I have said that Ammon was a romantic and once he said to me, “I do not remember the time that I was not in love with some woman.” Believing as I do that being “in love” is a reflection of the love God has for each and every one of us, I am glad that this kind of love illumined the last seven years of Ammon’s life.
Ammon had long ceased attending Mass, though on his travels, as his wife states, he went to Mass with her and even received Communion. But, “in peace was his bitterness most bitter.” He rejected the “institutional church,” even while he received the Sacrament. The monks at the Holy Trinity monastery with whom he was friends never questioned him, nor would I. Who can understand another, who can read another’s heart?
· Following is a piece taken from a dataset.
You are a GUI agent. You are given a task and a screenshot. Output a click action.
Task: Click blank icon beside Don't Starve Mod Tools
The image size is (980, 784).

I do not think that Ammon expected to die, since all felt he was on the way to recovery, so there was no question of his preparing for death in the way of confession or asking for the last rites, or the sacrament of the sick, as this sacrament is now called. In fact, I am not sure if Ammon knew what the sacraments were, or what they were all about, that they were channels of grace. If they had been explained I am sure he would have considered that grace had already been poured out upon him abundantly in the sufferings he had endured in jail. God’s ways are not our ways.
One of Ammon’s favorite quotations from Scripture was, “Let him who is without sin cast the first stone.” And he used it in relation to judges who sat as Judge Julius Hoffman has been sitting all these long months in the Chicago 7 trial.
But I must admit that Ammon was a great one to judge when it came to priests and bishops, and his words were coarse on many an occasion, so that it was hurtful to me to hear him, loving the Church as I do. But there’s that love-hate business in all of us, and Ammon wanted so much to see priests and bishops and popes stand out strong and courageous against the sin and the horrors and the cruelty of the powers of this world. But we cannot judge him, knowing so well his own strong and courageous will to fight the corruption of the world around him.
This article was reprinted in The Catholic Worker of January 1978 with the following as an introduction.
(Ammon Hennacy was one of the most disciplined individuals ever to come to the Worker. A tireless propagandist, and ardent peace worker, Ammon inspired the Worker in those years to a new level of public witness. Between his street speaking, picketing, his fasts and frequent jailings, he somehow found himself able to respond to any request, including one time, that of a woman who called to find a babysitter for her child while she ran errands. Ammon called himself a Christian Anarchist. An anarchist by his definition, is “someone who doesn’t need a cop to tell him what to do.” For many years he was an associate editor of “The Catholic Worker.” When he grew tired of the city, he moved out west to Salt Lake City, where he died eight years ago this month. Dorothy wrote this article at that time, for the February 1970 issue and she decided that we ought to reprint it this month in Ammon’s memory. Eds. note.)